Targeting long-tail keywords is a good way to rank for snippets, as studies have shown.

It’s logical, when you think about it. Most of the time, when you Google search for particular information, you tend to use more search words, in order to better obtain a result that matches your question.

For example, “why is the crypto market crashing”, will display distinct results, as opposed to just typing “why is the market crashing”.

Think about what words audiences are likely to use and what your chances are of giving the best answer and ranking for that query.

Since Google prefers longer content, you should always try to be as descriptive as possible, and cover your topic in depth. Structure your content by starting with short and direct answers to questions, which you can then further elaborate on, if necessary.

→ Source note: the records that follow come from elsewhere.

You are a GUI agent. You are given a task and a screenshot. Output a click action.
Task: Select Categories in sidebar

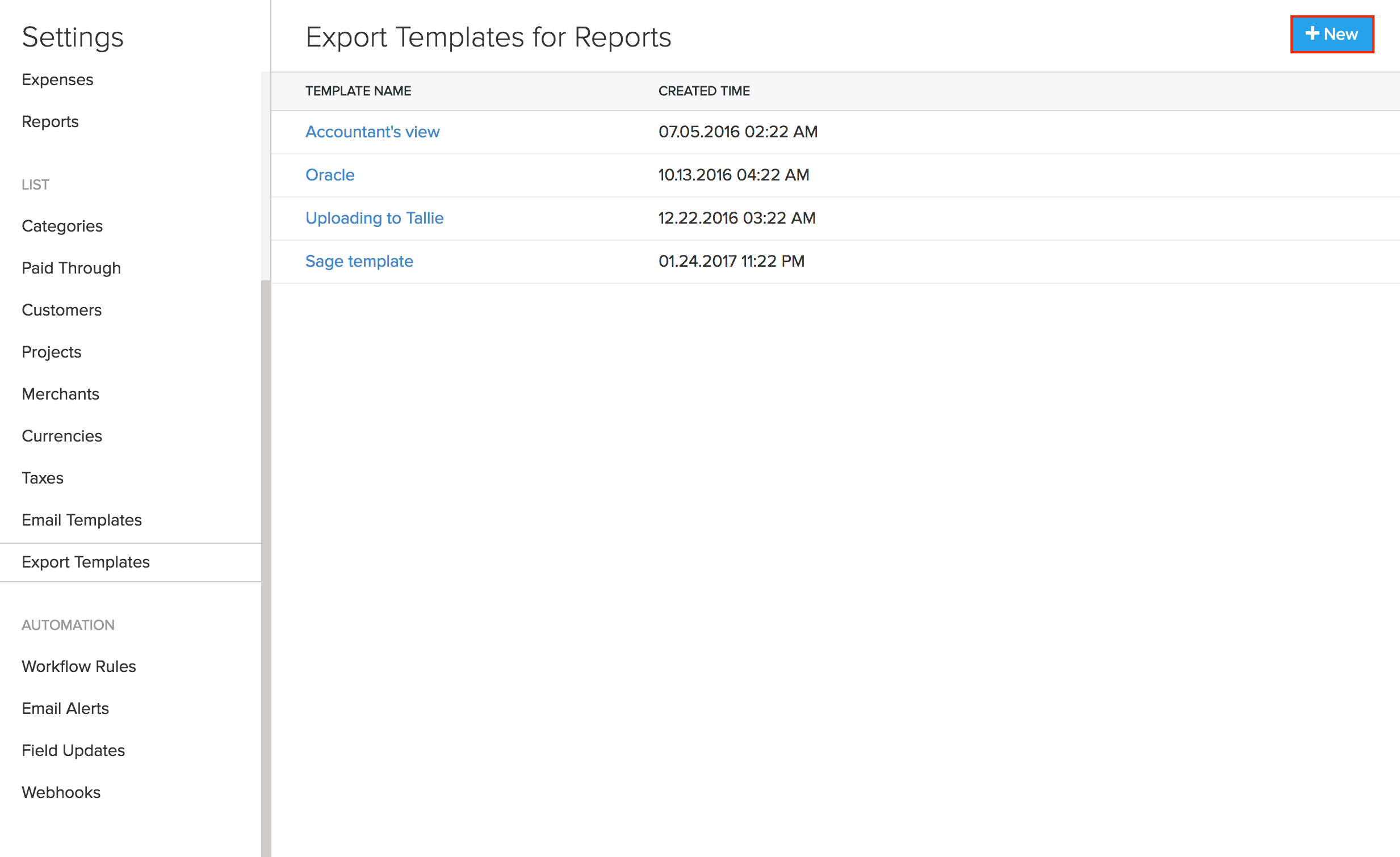62,226
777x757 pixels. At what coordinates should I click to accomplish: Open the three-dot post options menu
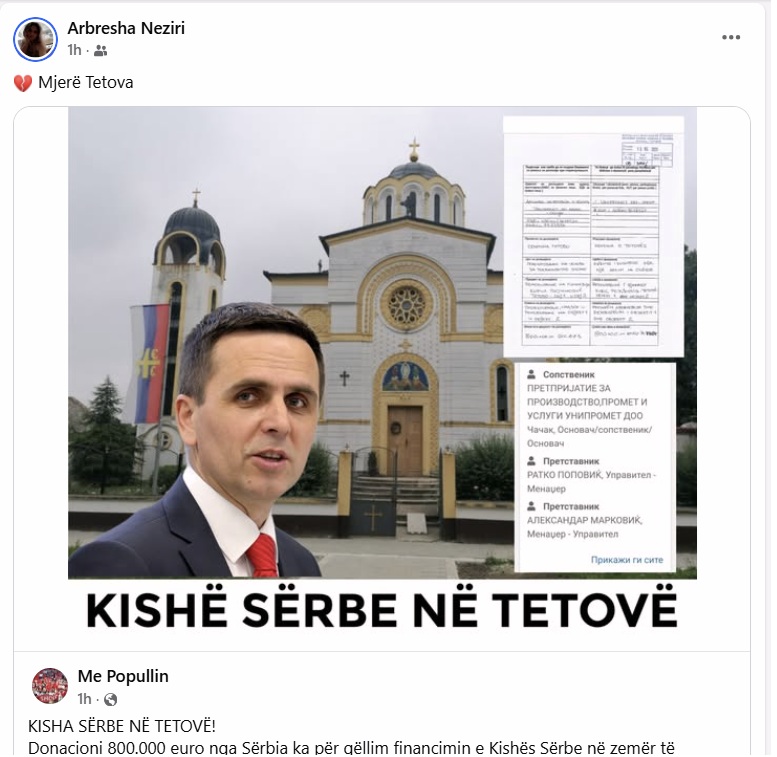click(731, 37)
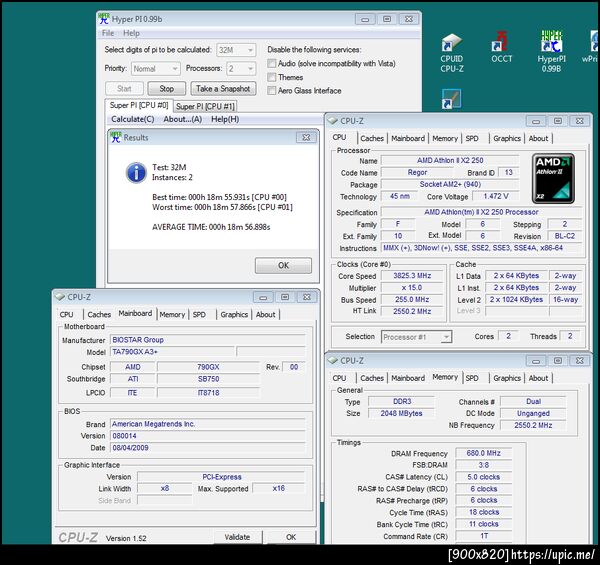The width and height of the screenshot is (600, 565).
Task: Open the SPD tab in the Memory window
Action: point(472,378)
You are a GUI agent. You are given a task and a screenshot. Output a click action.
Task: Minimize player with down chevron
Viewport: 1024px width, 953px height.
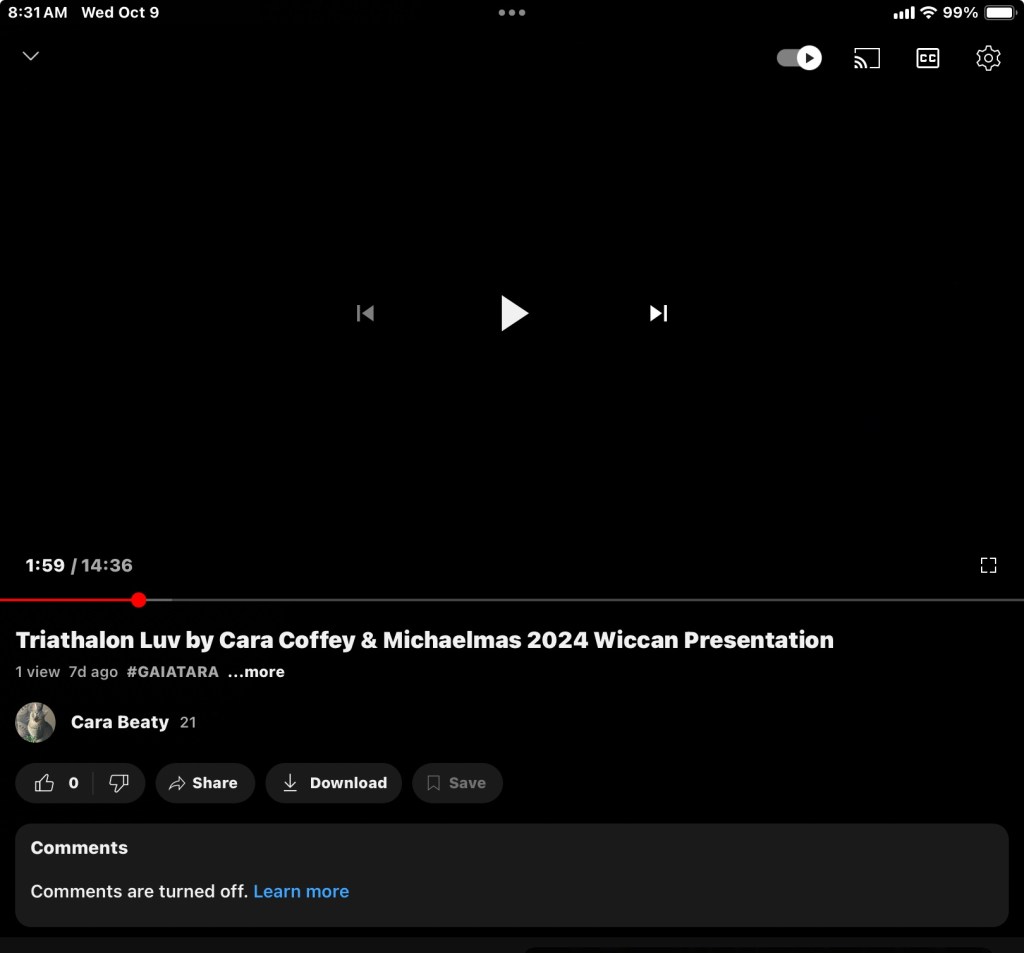coord(31,56)
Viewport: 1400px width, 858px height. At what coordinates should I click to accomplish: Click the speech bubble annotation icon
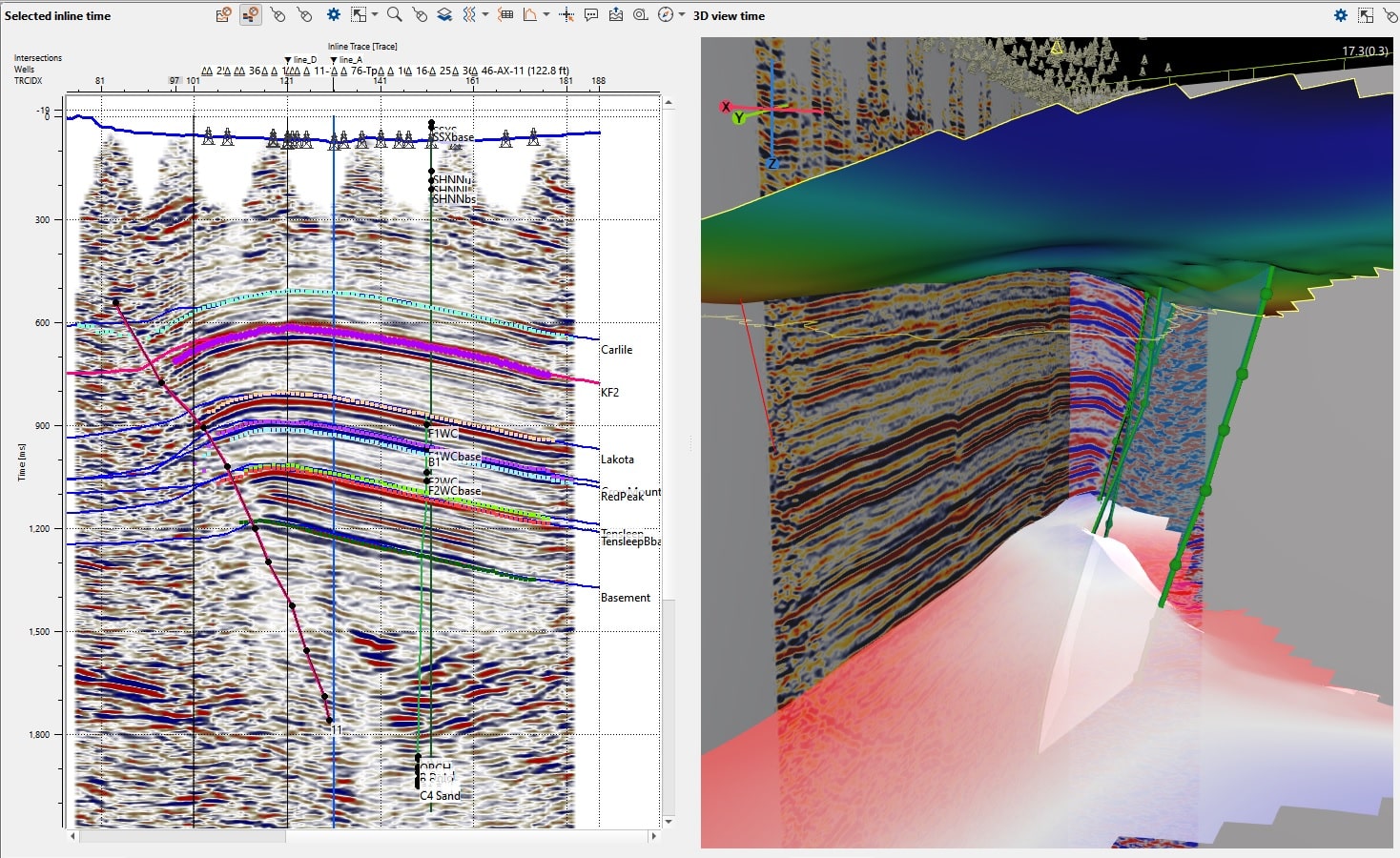click(x=591, y=14)
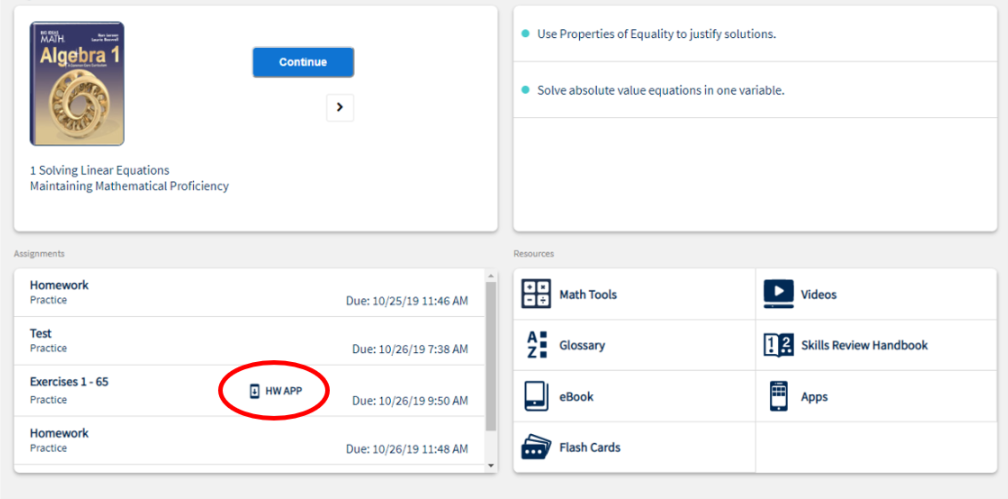Click the Math Tools calculator icon
Viewport: 1008px width, 499px height.
(x=537, y=294)
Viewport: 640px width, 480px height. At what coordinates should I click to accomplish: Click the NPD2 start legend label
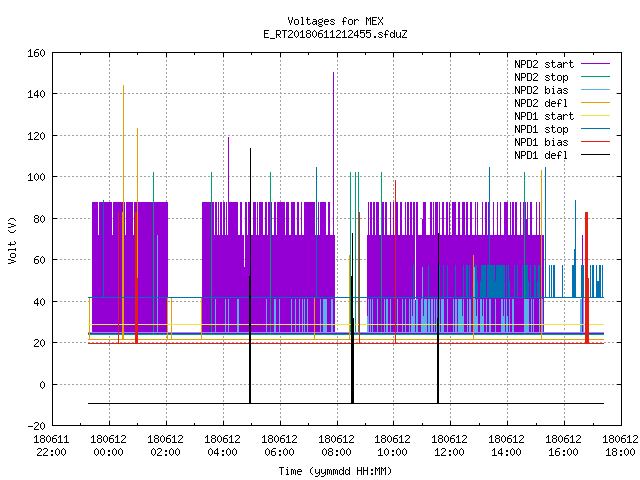click(544, 64)
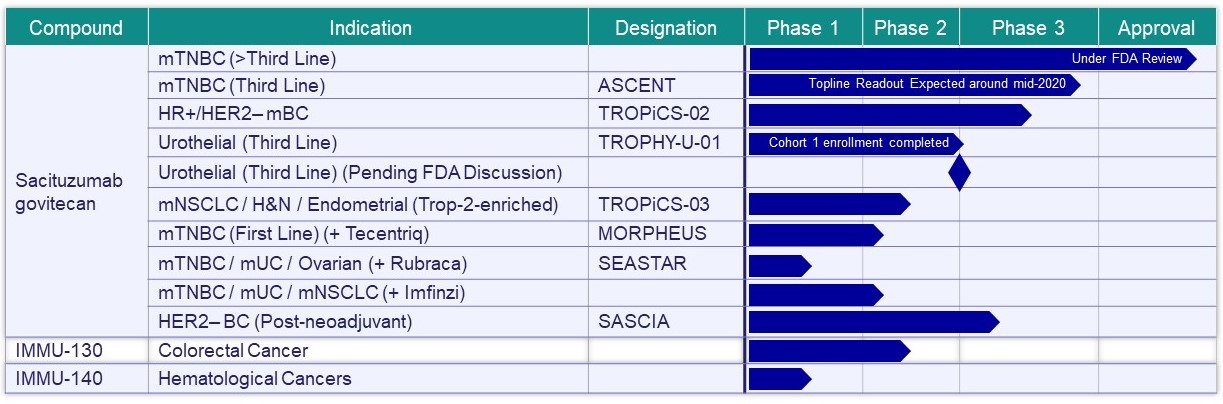Select the Cohort 1 enrollment completed bar

point(855,143)
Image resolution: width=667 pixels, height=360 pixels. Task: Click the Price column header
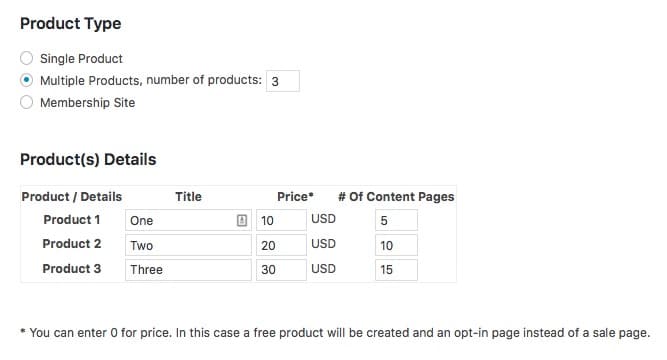[x=295, y=197]
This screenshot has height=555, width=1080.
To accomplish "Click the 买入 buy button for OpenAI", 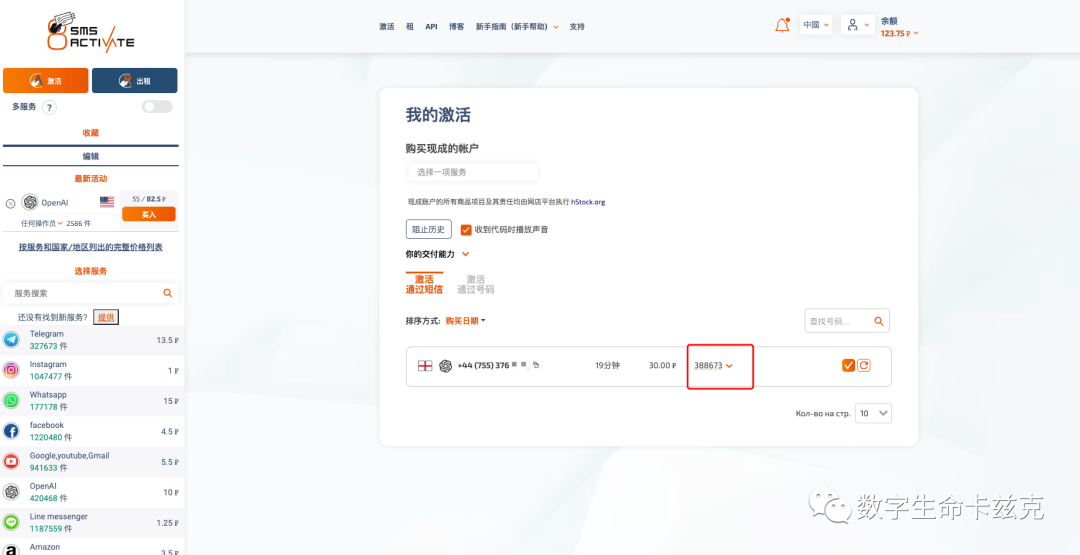I will [x=149, y=214].
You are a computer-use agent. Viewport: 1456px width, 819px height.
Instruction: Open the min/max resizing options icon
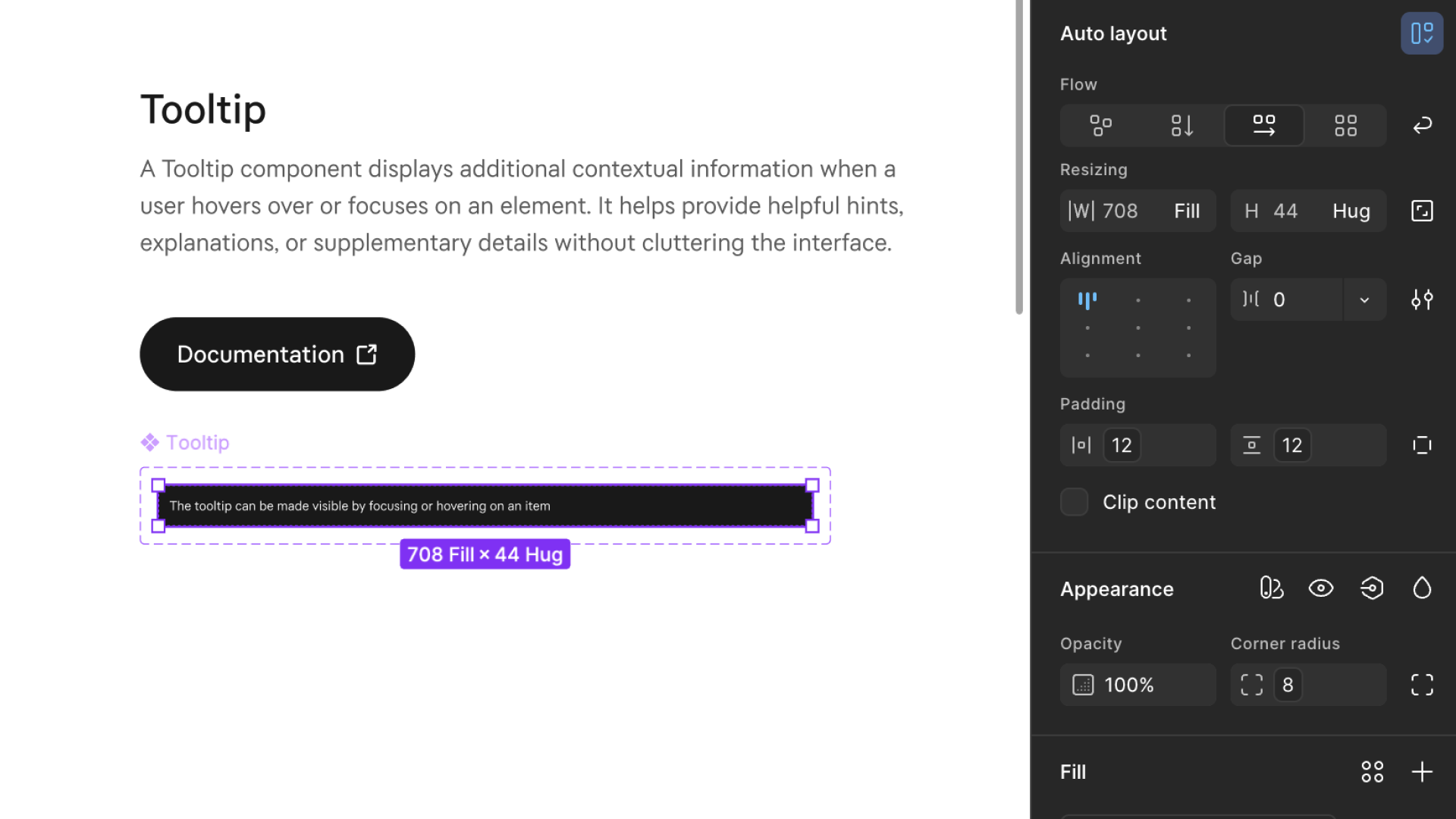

Another useful featured snippet optimization tip is to include your target keyword phrase in a relevant header (H2).

Featured Snippet Word Count Stats:

Lenght of search keywords triggering Featured Snippets

  • 55.5% of queries that display a featured snippet contain 10 words.
  • Searches containing 7 to 11+ word trigger a 30% featured snippet display, compared to queries with 6 words or fewer. (23% to 4%)
  • 29% of keywords that have a featured snippet start with a question-based word. The most popular ones are why (77.63%), can (72.40%), do (67.54%), are (67.51%), how (65.27%).
  • Only 4.3% of single-word queries have a featured snippet.

Of course, it’s not just about the word count, it’s also important to follow certain guidelines on formatting your content.

Foremost, make sure that your bullet/numbered lists or definition paragraphs fit naturally into your text. Don’t just include them out of nowhere and for the sake of optimizing a snippet.

Additionally, don’t forget to regularly update your content and display a date to help users understand how fresh your content is.

Featured Snippet Formatting Tips:

  • Give brief and accurate answers to questions. Try to limit them to 40-50 words (200-300 characters).
  • Google algorithms prefer fresh content, since it’s more likely to be accurate.
  • Date-marked content forms the majority of featured snippets: 44% of paragraph, 47% of list, 19% of table, and 20% of video snippets include an article date.
  • Use relevant tags. If you want to create charts, use the <table> tag.
  • Write an appropriate header (h2) and then structure information as a list.

Using the proper HTML tags is important. Don’t forget that pages are automatically crawled by Googlebot, and it’s easier for them to understand scripts.

For example, a header followed by an ordered list should look like this:

<h2>header text</h2>
<li>Item 1</li>
<li>Item 2</li>
<li>Item 3</li>

Related article: Why Listicles Work and How to Write a Listicle Post in 6 Steps – DevriX

Why Should You Use Featured Snippet Optimization?

Despite going through all the facts and stats, you might be wondering if featured snippets really DO matter and why you should go through all the hassle to optimize your content for them.

Imagine this.

The content you publish could be well-optimized, unique, and valuable. It could rank number 1 in the SERP for the keyword. And then…

You take a look at the SERP and see that, despite being number 1, your article is actually pushed to the bottom of the page, because of a featured snippet, PAA box, and paid results.

All your efforts could end up being thrown away, or diminished at the least.

After you’re done optimizing for snippets, you should monitor your progress to check if you’ve managed to increase traffic, click-through rates, or rankings. The easiest way to do this is to use Google Search Console, although you can also use tools like Ahrefs, or Semrush.


Not only are featured snippets a great way to support your SEO strategy, they are an aspect you should definitely focus on developing to an extent where you intuitively know how to structure your content for them.

And now it’s up to you to do your homework. Research the most appropriate keywords, update the content you already have, and rank for those position zeros.

I guarantee you’ll feel extremely satisfied with the results once you have achieved your first featured snippet!